Al retornar al Ecuador, he observado que los dos últimos meses no han sido distintos a los anteriores en cuanto al descubrimiento de las trafasías del gobierno de Rafael Correa, pero han puesto de relieve su peor legado: los extremismos ideológicos, la radicalización de los juicios, la intolerancia y hasta el odio entre ecuatorianos.
Debo mencionar, en primer lugar, el deceso de Julio César Trujillo, ciudadano ejemplar en la observancia de la ética y la ley. Sus valiosos aportes en favor de la democracia y la justicia social le ganaron el respeto y aprecio generales. Como presidente del Consejo Transitorio de Participación Ciudadana, asumió graves responsabilidades, que cumplió con sabiduría, honestidad y eficacia. Sin embargo, al rendir su informe final, fue agredido por obsecuentes correístas la ferocidad de cuyo ataque le provocó un derrame cerebral y, poco después, la muerte.
La Corte Constitucional ha expresado su criterio sobre el matrimonio entre personas del mismo sexo, aprobándolo con cinco de nueve votos. Tema es éste que ha suscitado divergencias de toda clase, inclusive de carácter religioso, expresadas en un tono rabiosamente radical e intolerante. Los argumentos de parte y parte son dignos de análisis y deberían dar lugar a un debate nacional y racional. El Presidente de la Corte, a pesar de haber votado en contra de la decisión, ha pedido que se la analice con serenidad y madurez. Lamentablemente, agravios, insultos, inclusive ataques físicos se han producido entre quienes mantienen criterios antagónicos.
El Consejo de Participación Ciudadana está presidido ahora por un ecuatoriano que aparentemente logró su elección contraviniendo la ley y utilizando mecanismos de ocultamiento que le permitieron presentarse como candidato idóneo. Desde su primer discurso se ha pintado de cuerpo entero. Unió a la retórica populista la demagogia, la prepotencia, la incitación a una guerra santa; menospreció inclusive a la Asamblea Nacional.
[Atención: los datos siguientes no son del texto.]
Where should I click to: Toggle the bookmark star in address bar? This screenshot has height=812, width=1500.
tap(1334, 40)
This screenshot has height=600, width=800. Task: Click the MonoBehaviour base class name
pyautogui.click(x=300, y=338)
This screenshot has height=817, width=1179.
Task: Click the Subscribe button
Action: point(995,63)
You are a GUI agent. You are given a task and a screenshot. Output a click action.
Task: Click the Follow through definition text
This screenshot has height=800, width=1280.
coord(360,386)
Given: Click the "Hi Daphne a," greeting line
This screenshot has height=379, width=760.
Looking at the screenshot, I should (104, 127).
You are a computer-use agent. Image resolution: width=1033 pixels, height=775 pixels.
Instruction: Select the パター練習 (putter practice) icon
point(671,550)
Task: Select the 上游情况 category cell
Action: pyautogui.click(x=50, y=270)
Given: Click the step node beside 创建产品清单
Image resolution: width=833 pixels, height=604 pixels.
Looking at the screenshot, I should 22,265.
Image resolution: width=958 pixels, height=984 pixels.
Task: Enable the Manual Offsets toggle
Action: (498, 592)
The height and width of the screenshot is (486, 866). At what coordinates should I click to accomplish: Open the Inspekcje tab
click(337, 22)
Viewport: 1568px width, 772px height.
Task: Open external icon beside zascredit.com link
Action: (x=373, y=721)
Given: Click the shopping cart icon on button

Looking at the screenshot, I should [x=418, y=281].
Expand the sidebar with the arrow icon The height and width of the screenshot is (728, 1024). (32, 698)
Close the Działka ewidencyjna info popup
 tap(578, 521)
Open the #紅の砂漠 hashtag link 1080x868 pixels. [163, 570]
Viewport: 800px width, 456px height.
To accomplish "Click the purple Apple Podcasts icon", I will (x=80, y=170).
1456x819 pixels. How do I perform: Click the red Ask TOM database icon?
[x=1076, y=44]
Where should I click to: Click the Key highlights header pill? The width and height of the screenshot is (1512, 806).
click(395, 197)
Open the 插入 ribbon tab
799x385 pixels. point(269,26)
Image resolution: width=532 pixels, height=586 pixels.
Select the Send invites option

En este clima de exasperación se proyecta ya la sombra del oprobioso regionalismo. Es necesario que, superando esta nefasta herencia de Correa, recobremos la serenidad y la cordura para debatir sin agredirnos, argumentar sin insultarnos, defender nuestras ideas sin menospreciar las ajenas. La práctica de la tolerancia es base sobre la que se construyen las culturas y la civilización.
La retórica insultante de Correa no era condenable por provenir de Correa sino por su contenido de violencia, odio y polarización. No la repitamos al ejercer el derecho de opinar y criticar. Sin claudicar en la defensa de las ideas y principios que fundamentan la vida social, no olvidemos que la historia del ser humano está sujeta a una constante evolución. Oponerse a esta dinámica equivaldría a cerrar los ojos a las nuevas realidades.